Saturday 4 August 2018

In Conversation With... Mhairi Black, New Town Theatre, Edinburgh Fringe

An interview/chat with the Paisley and Renfrewshire South MP who was elected to the UK parliament in 2015 aged just 20.  After a brilliant maiden speech she has gone on to become one of the SNP's best speakers and a personality who has wide appeal, especially to younger voters.  She's also attracted more than her fair share of vituperation, especially online where her politics, and even more so her gender and sexuality, are the target of irrational abuse from the political right.

Journalist Graham Spiers introduced her to an enthusiastic (and strongly pro-Indy) audience and undertook the questioning.  Her early life, earliest political memories, the environment that influenced her views, moving swiftly on to her selection as a candidate and subsequent election.  She loves the aspect of being an MP that involves helping constituents, but hates the "crap" of being in parliament.  And it's her experiences of life at Westminster that are the most illuminating, an insider's view confirming just how out of date and out of touch the House of Commons is, "a club masquerading as a parliament".  Her description of the voting procedures was hilarious, but highlighted what a waste of public money they involve and that this supposedly democratic institution is simply not fit for purpose.

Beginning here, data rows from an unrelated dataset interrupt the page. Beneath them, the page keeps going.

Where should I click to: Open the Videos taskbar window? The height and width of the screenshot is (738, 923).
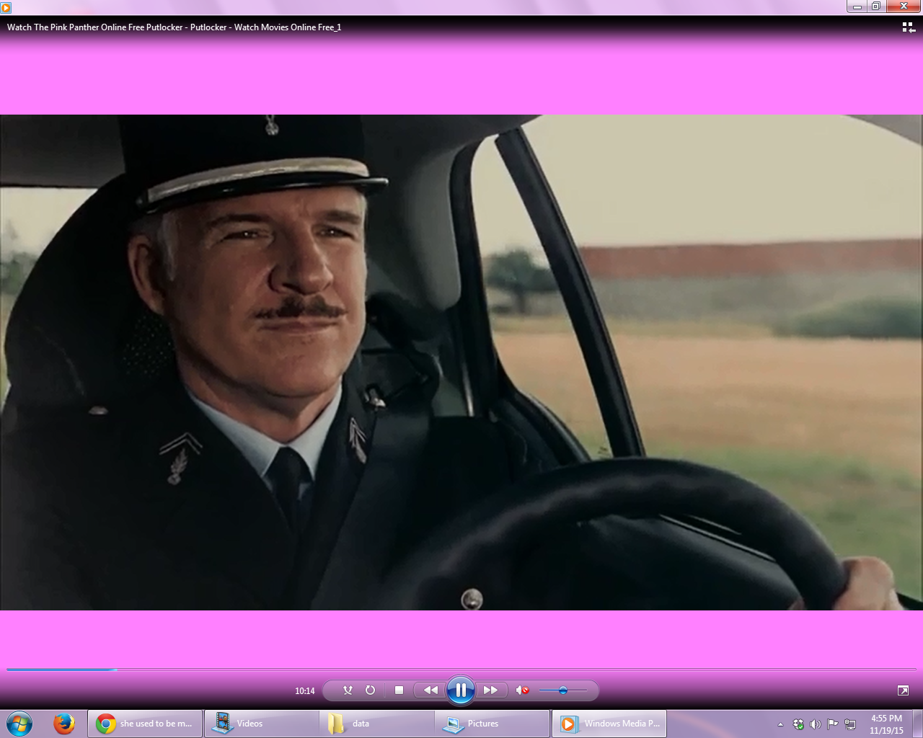261,724
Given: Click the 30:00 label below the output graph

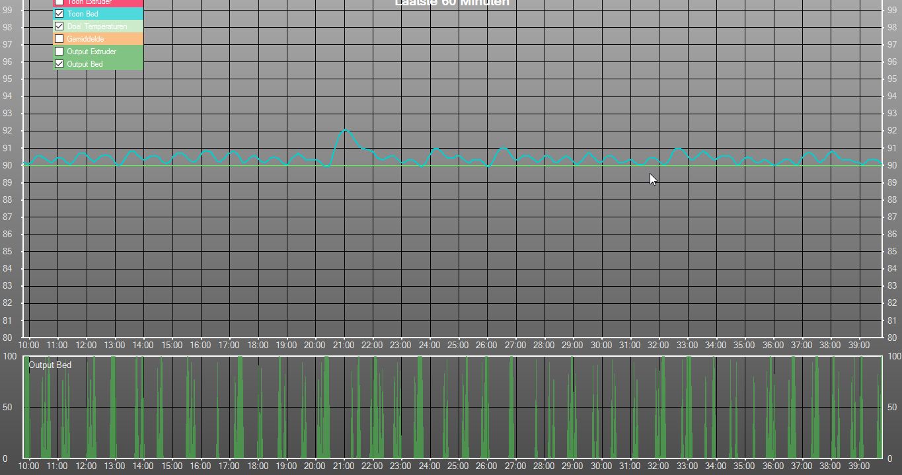Looking at the screenshot, I should (x=601, y=466).

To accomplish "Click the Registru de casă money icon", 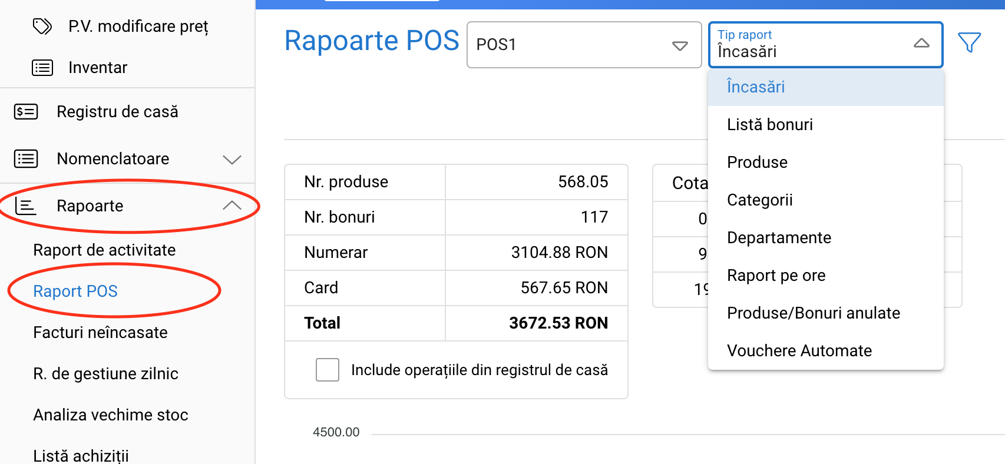I will pyautogui.click(x=26, y=112).
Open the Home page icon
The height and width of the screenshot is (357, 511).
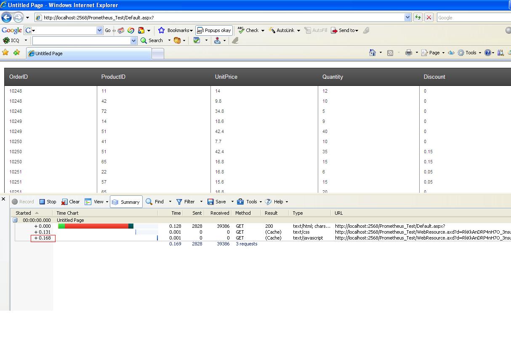[x=373, y=53]
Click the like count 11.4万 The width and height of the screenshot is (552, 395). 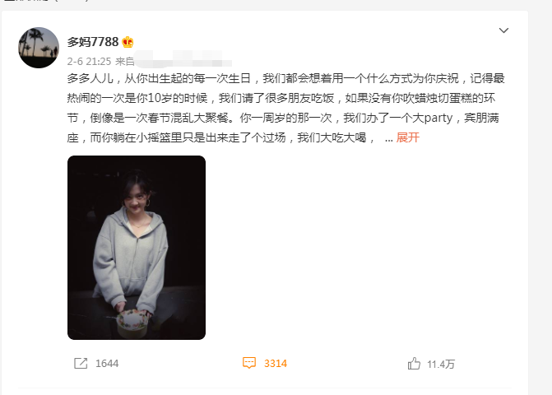pos(441,365)
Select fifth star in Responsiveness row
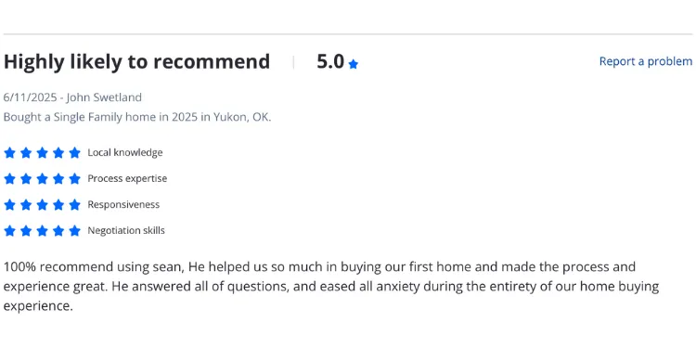Viewport: 696px width, 348px height. 74,205
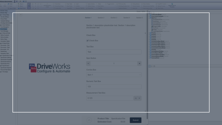Click the BackgroundBlur picture box icon in tree

pyautogui.click(x=152, y=26)
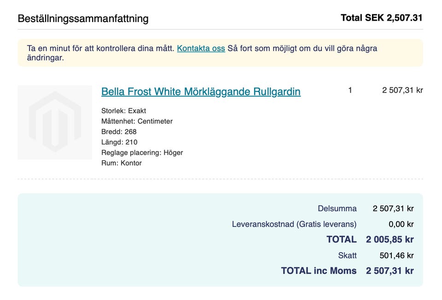Click the TOTAL inc Moms label

pyautogui.click(x=319, y=271)
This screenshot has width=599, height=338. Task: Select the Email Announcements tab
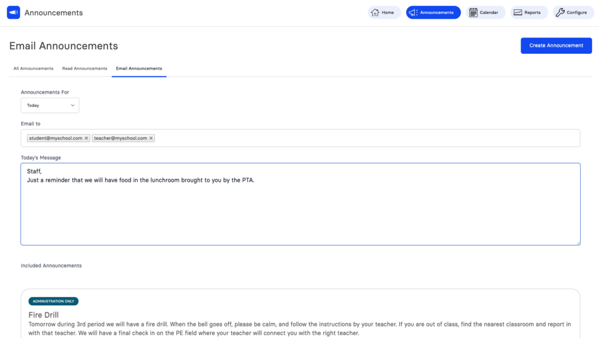tap(139, 68)
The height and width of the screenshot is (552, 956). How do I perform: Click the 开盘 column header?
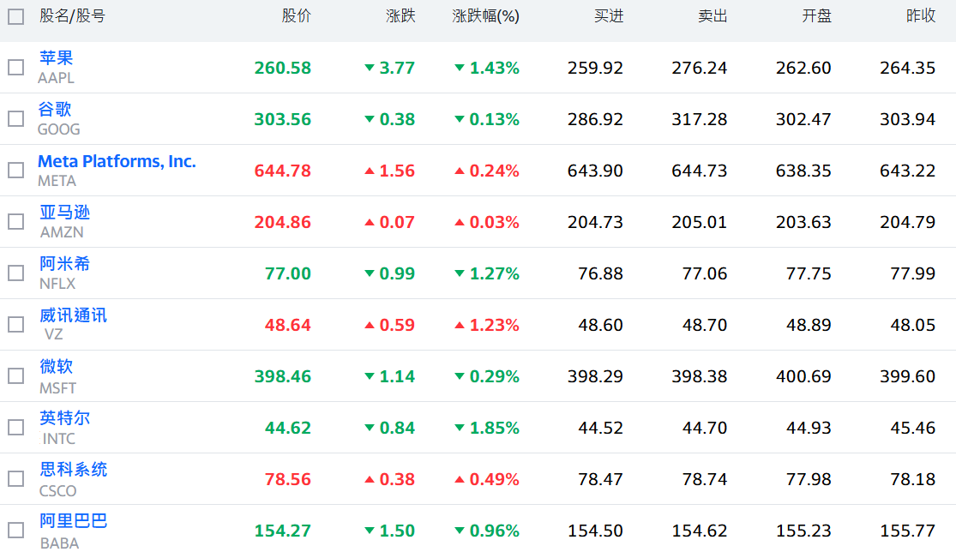[x=816, y=16]
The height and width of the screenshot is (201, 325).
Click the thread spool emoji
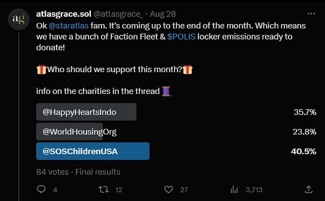coord(166,91)
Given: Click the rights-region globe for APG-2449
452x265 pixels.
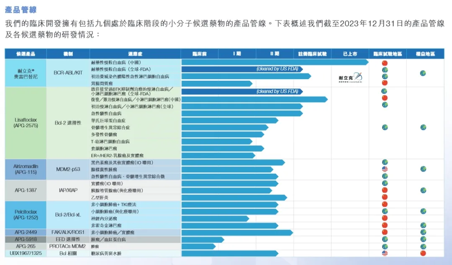Looking at the screenshot, I should pyautogui.click(x=423, y=232).
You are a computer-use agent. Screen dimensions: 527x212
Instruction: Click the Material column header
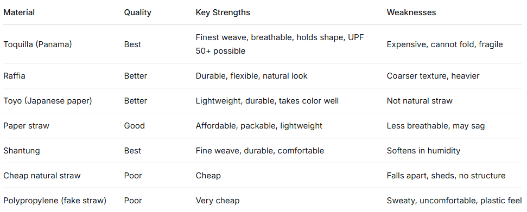19,12
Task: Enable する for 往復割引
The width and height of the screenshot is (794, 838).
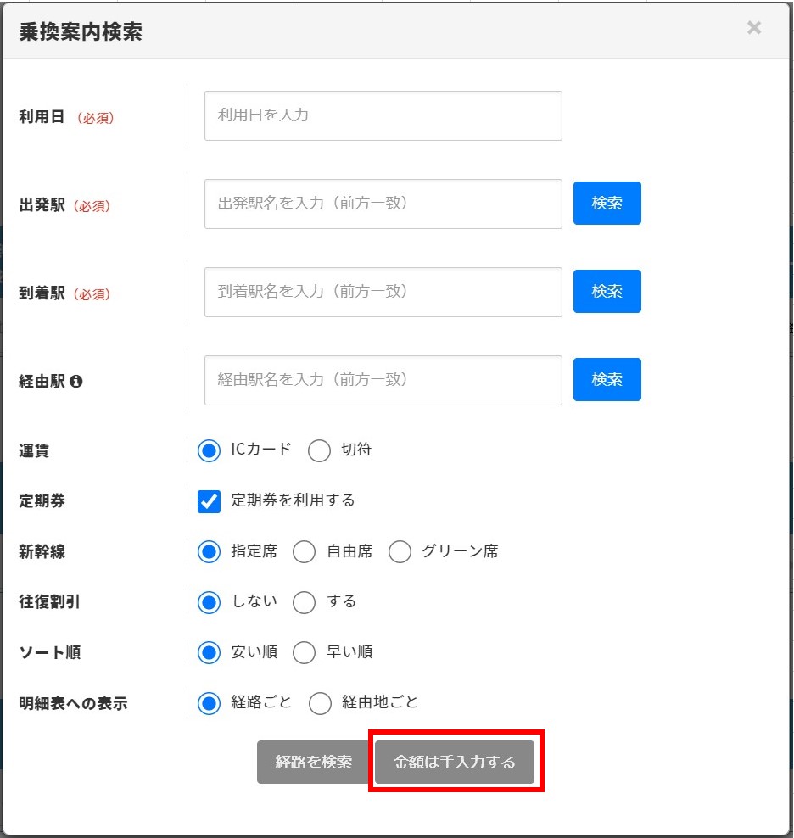Action: point(304,602)
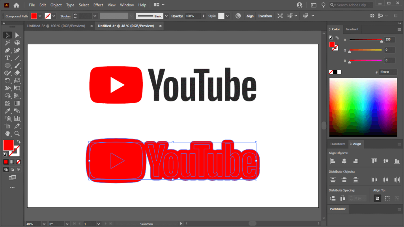Select the Rotate tool

pos(7,80)
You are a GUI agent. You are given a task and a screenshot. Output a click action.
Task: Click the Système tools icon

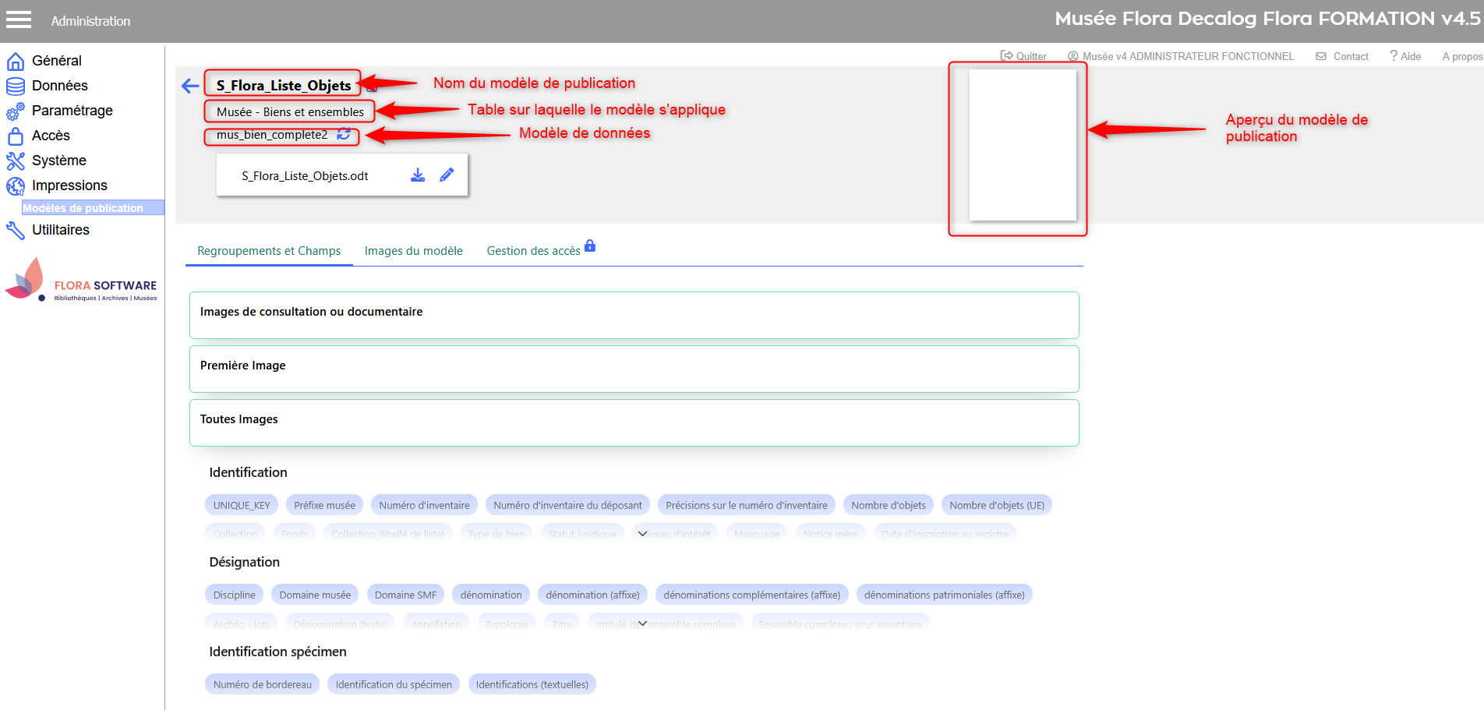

She talked about other MPs.  Jacob Rees-Mogg was always civil, polite, honest, and easy to talk to, but a man of vile, bigoted views and very dangerous.  The only thing she feels in common with May is that neither of them knows how brexit will end, and Corbyn has been a huge disappointment in compromising his beliefs to bend to the perceived views of the English middle class.  Black sees no need for a second EU referendum, when there was such a clear result in the first - this country voted convincingly to remain in.   It's clear her belief that Scotland suffers from being in the union has only been strengthened from the evidence her job has given her.

Black remains, as yet, largely unaffected by her time in the artificial bubble of an archaic establishment, still as fresh and funny and sharp as she was 3 years ago, but with that added experience informing her views.  We need more like her.